The primary objective of taking over the Republican Party is to get your favorite candidate nominated for the purpose of reducing the size of government or following the U.S. Constitution. It could be Peter Schiff. It could be Stephen Shoppe. It could also be Debra Medina or Adam Kokesh, all of whom didn’t fit the Republican in Name Only (RINO) mold, in which case they didn’t win the primary.

Conversely, your candidate could be Rand Paul. Rand Paul is one of the handful that actually did make it. He is one of less than ten such candidates for major office out of several hundred attempts.

Things Republican Activists Have Tried

Activists looking to work within the GOP are told to become members of their town committee or precinct, donate to a Republican candidate, hold signs, write letters to the editor and canvass for a candidate. These activities do boost GOP enrollment and overall interest in the party.

In the end, these things generally don’t help new activists or outsiders get an outsider the nomination. On paper, they make sense, and a group could theoretically capture a state GOP’s leadership structure. In fact, and in Nevada as well as Texas in 2008, points of order are simply ignored at conventions. In Nevada, John McCain supporters simply stalled until the lights could be turned off.

By the time you can get a case docketed or other members of the party can respond to a civil complaint, the primary may be well under way.
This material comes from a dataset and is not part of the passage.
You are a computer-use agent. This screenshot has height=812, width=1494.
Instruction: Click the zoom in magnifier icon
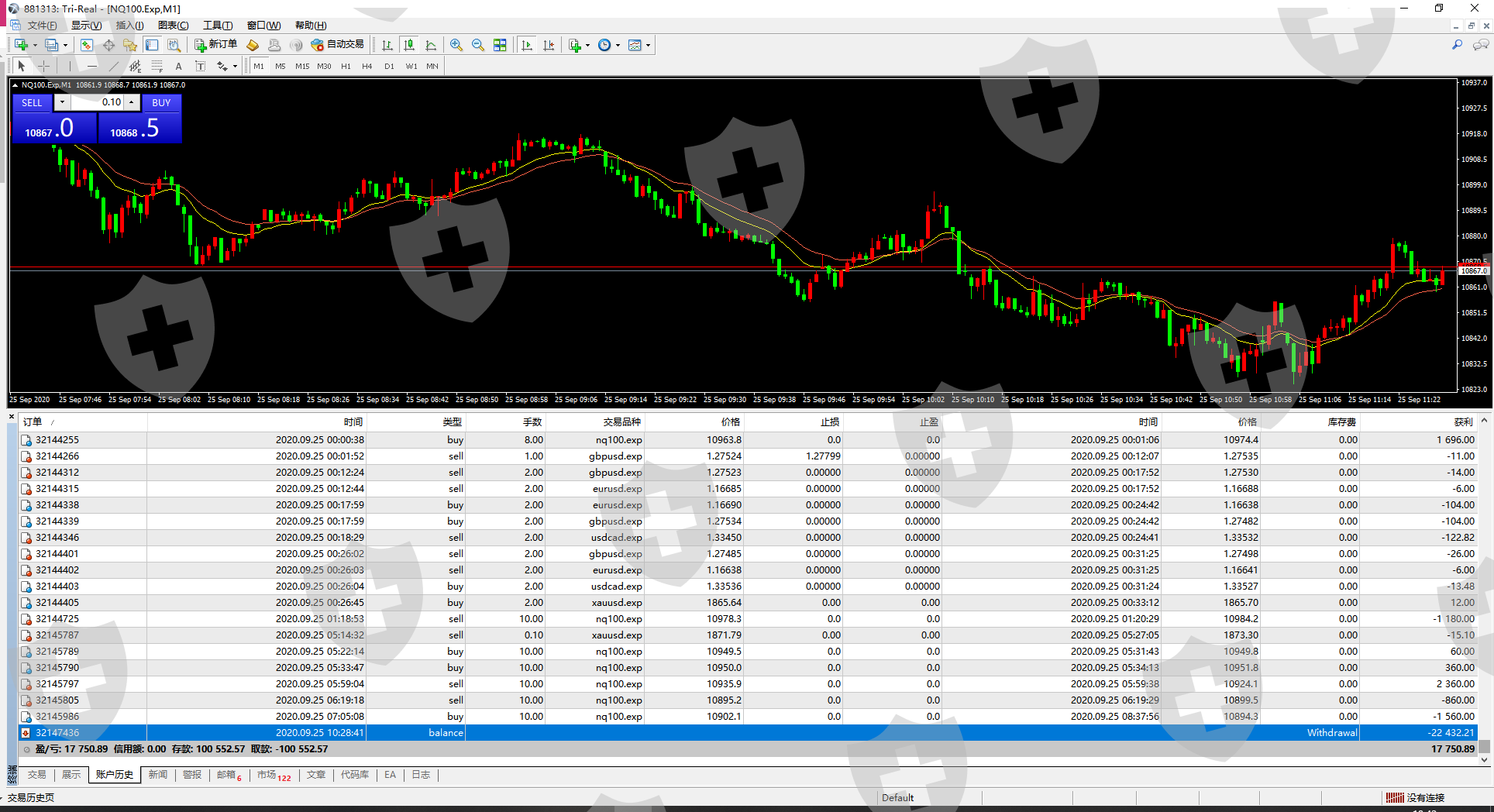456,45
By the time you can get past the discovery phase of a case, the damage is already done. It is true that you could petition for injunctive relief, but you would need to prove that a conspiracy to ignore party rules existed. Of course, this would be akin to bank robbers calling the police ten minutes before they arrived at the bank.

The Tea Party

The tea party has had many things in common with ICaucus, libertarians, gun owners and paleo-conservatives since Barry Goldwater. Specifically, the first is an inclination to ally with others in GOP circles. The second is that all have attempted to reform the GOP. Each group believes itself to be the first making the best attempt at capturing the Republican Party. Each runs into the same obstacles and is none the wiser, assuming no one was there before it.

In net terms, government’s size and scope has only increased after election cycles that swept Republicans into office. The party itself shares equal responsibility with the Democratic Party for everything the tea party was started to oppose.

The 2010 primaries have, with rare exceptions, produced an identical result. At the end of the day, the GOP hopes to capitalize on moderate candidates without a plan to reduce spending simply because they’re not Democrats. Those in the tea party who have embraced the nearest Republican simply because he or she isn’t a Democrat, and for no other reason, suffer from a political form of Stockholm Syndrome.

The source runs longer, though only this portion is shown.